Um dos assuntos que mais chamaram atenção nesse segundo semestre foi a chamada API de Impedidos, focada em proibir o acesso de grupos de brasileiros ao ambiente de apostas online, sobretudo, aqueles que recebem algum tipo de auxílio de programas sociais como o Bolsa Família. Hugo Ribeiro, gerente jurídico da Cactus Gaming, analisou esse novo episódio no processo regulatório do iGaming brasileiro. 

Na visão dele, a implementação dessa medida suscita questionamentos jurídicos importantes, principalmente, no que tange à defesa da privacidade, algo defendido e devidamente previsto na Lei Geral de Proteção de Dados (LGPD).

API de Impedidos 

Para Hugo Ribeiro, a criação da API de Impedidos pode ser encarada como um avanço no processo de aprimoramento da regulação do mercado brasileiro, contudo, sua execução exige muito rigor técnico e técnico por todas as esferas. 

O gerente jurídico da Cactus Gaming ponderou que não é somente um mecanismo de controle, bem como uma forma de balancear interesse público, direitos garantidos pela Constituição Federal e liberdade econômica. 

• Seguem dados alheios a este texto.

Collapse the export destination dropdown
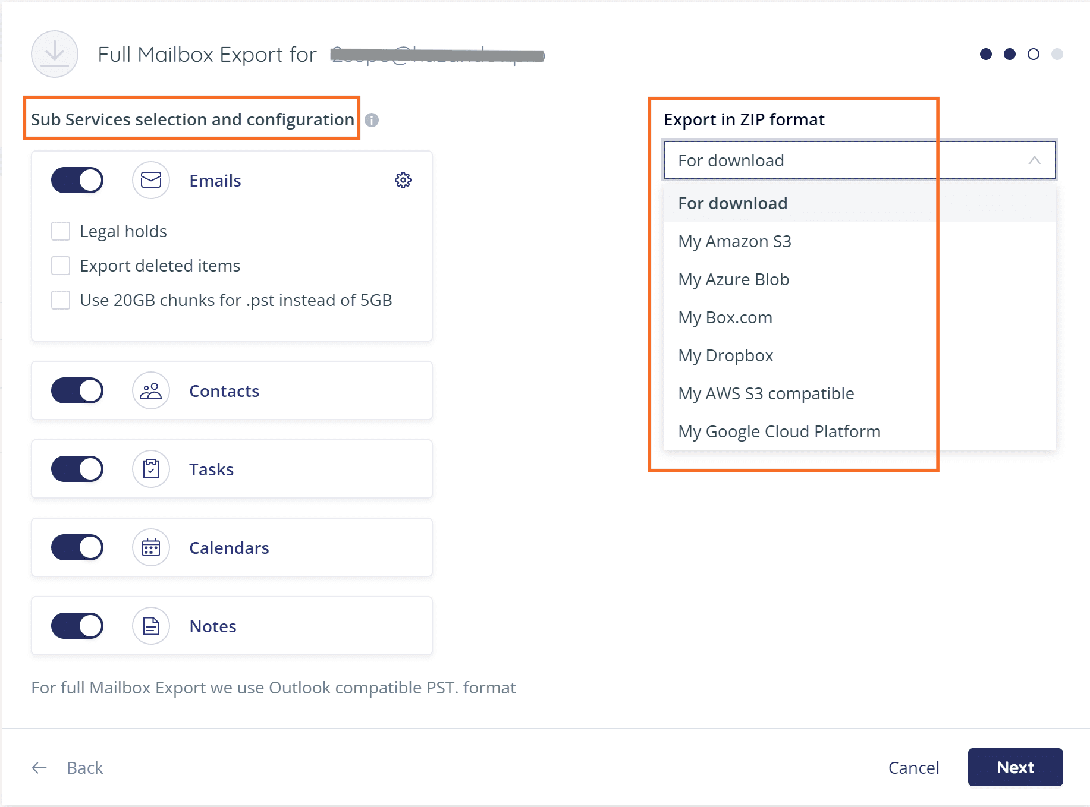This screenshot has width=1090, height=807. point(1034,160)
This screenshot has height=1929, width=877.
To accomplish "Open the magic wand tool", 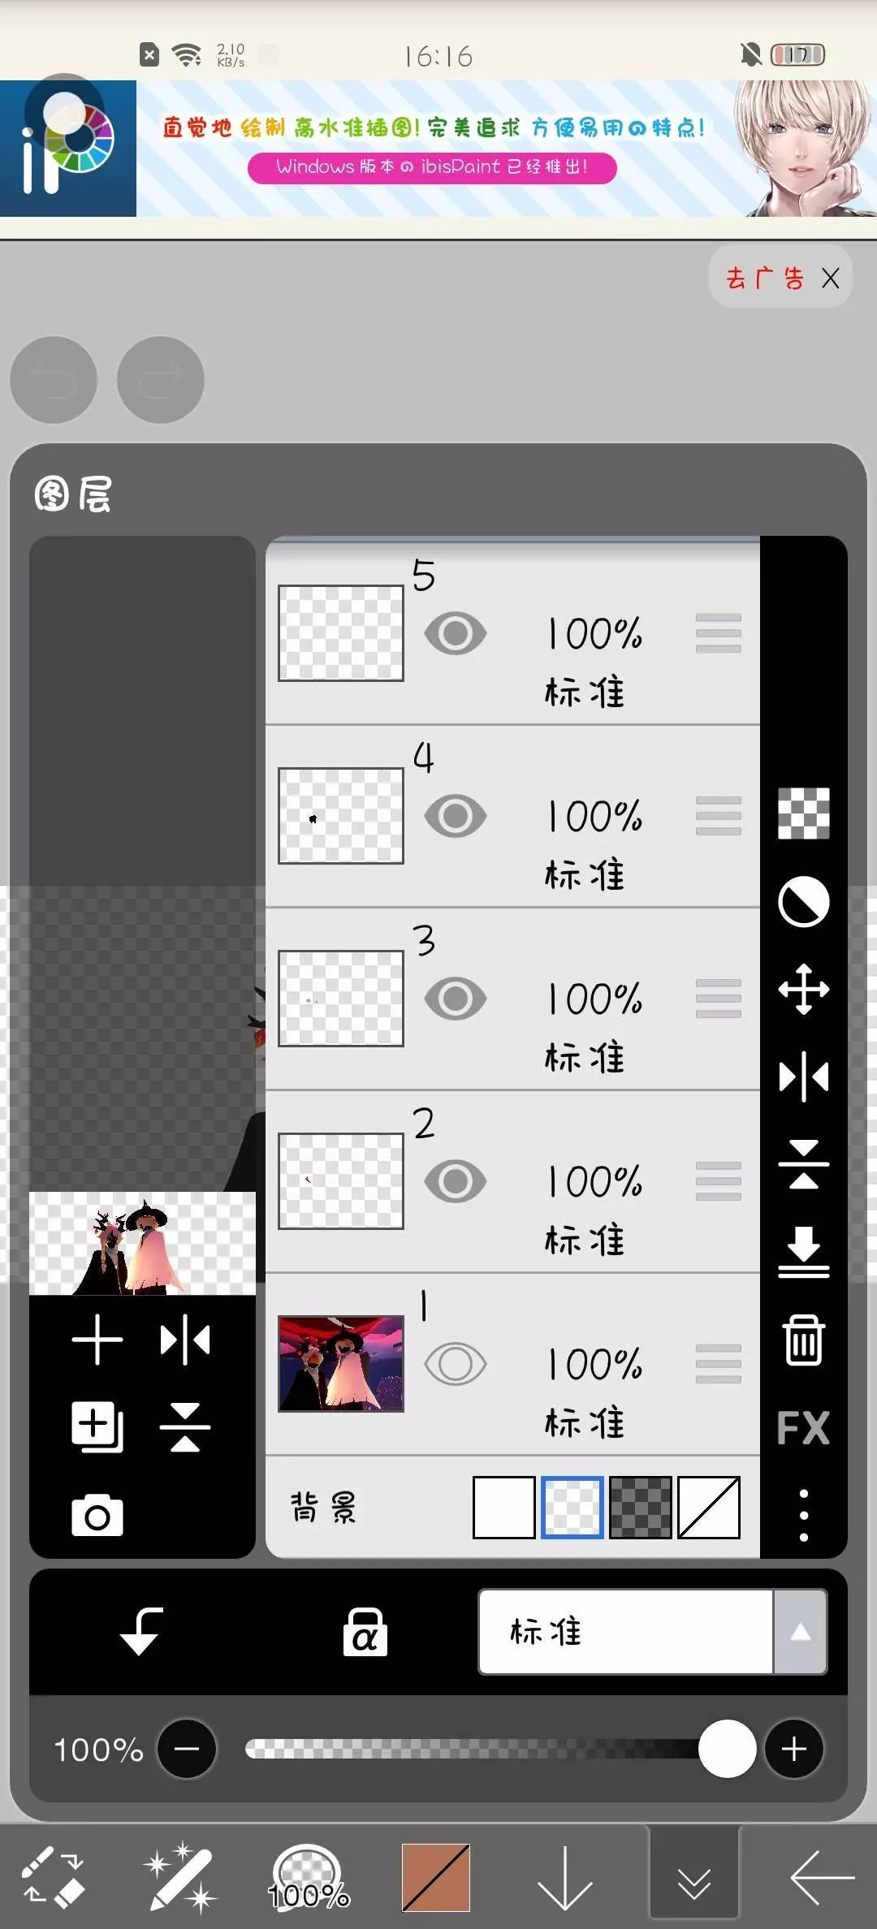I will coord(180,1877).
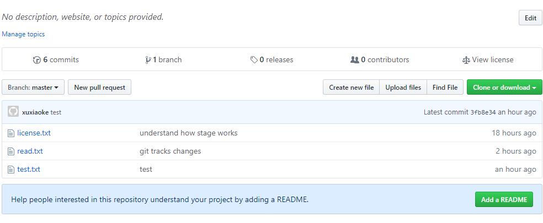Click the license scale icon

click(x=466, y=60)
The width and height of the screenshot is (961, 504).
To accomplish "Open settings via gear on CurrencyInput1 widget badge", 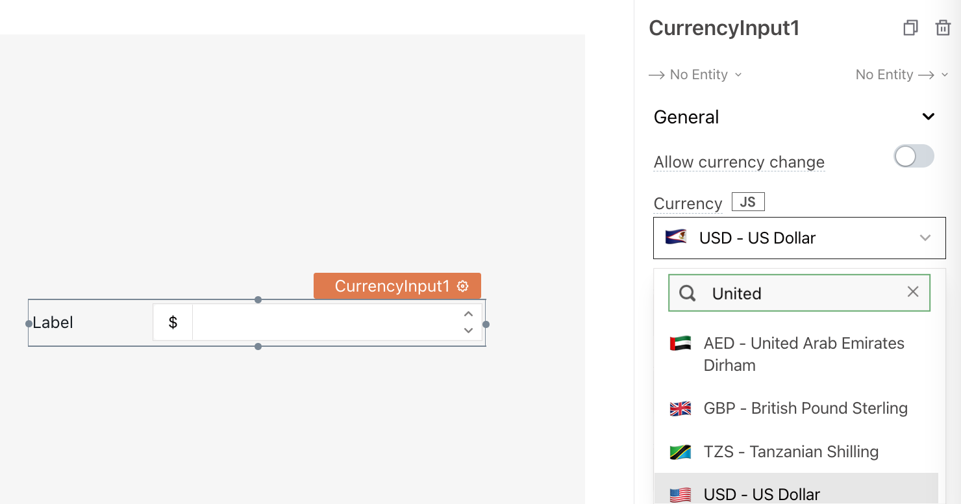I will 464,286.
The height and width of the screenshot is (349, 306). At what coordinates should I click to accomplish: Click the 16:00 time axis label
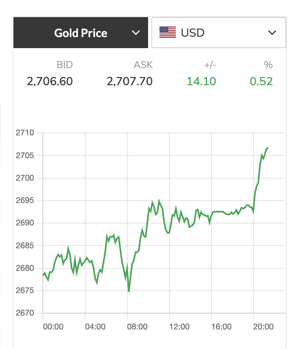(x=222, y=327)
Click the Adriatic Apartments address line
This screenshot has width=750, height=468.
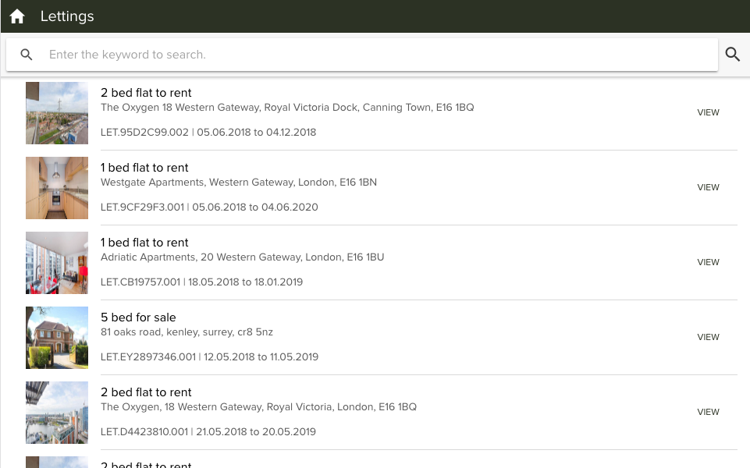242,257
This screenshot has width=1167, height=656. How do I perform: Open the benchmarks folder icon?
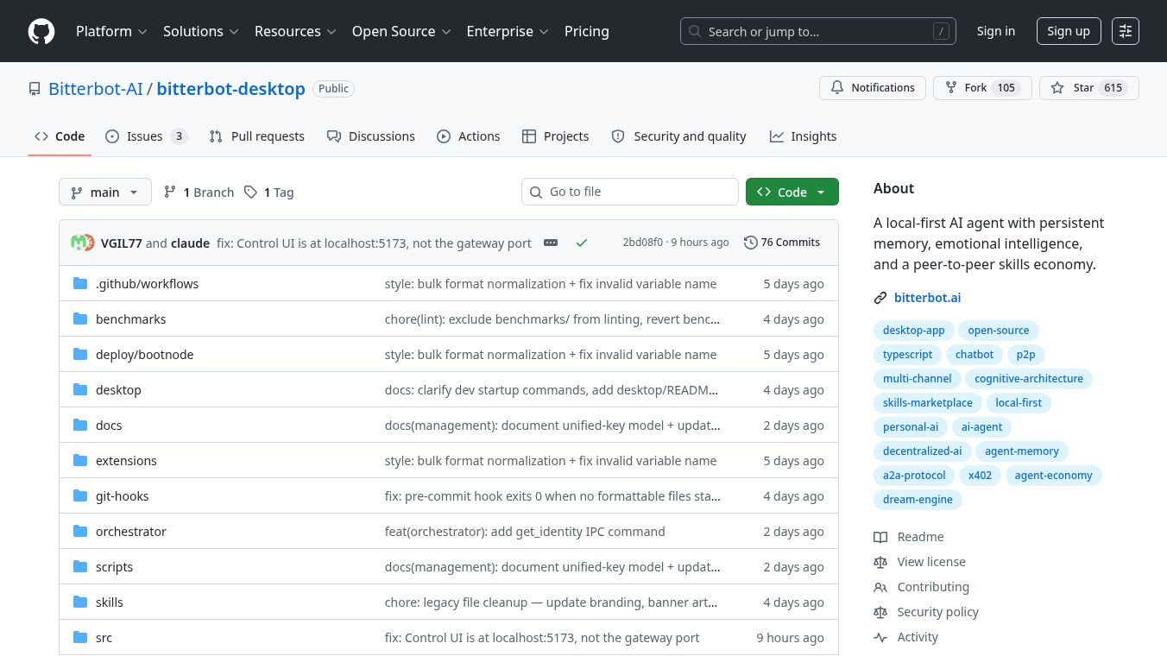[80, 319]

Ou seja, essa medida foi lançada com a intenção de restringir o acesso de beneficiários de programas sociais, como o Bolsa Família, aos sites e aplicativos de apostas esportivas e jogos online licenciados no país. Reforçando que essa decisão já entrou em vigor, exigindo novas adequações das empresas aos protocolos impostos pelo governo. 

Sendo assim, Ribeiro observou que a conformidade com a LGPD é fundamental para a legitimidade do processo, e qualquer desvio de intuito pode resultar em desrespeito grave de privacidade e discriminação indevida. No fim das contas, as operadoras e as autoridades responsáveis necessitam garantir que a tecnologia seja usada de modo respeitoso, proporcional e transparente ao cidadão brasileiro.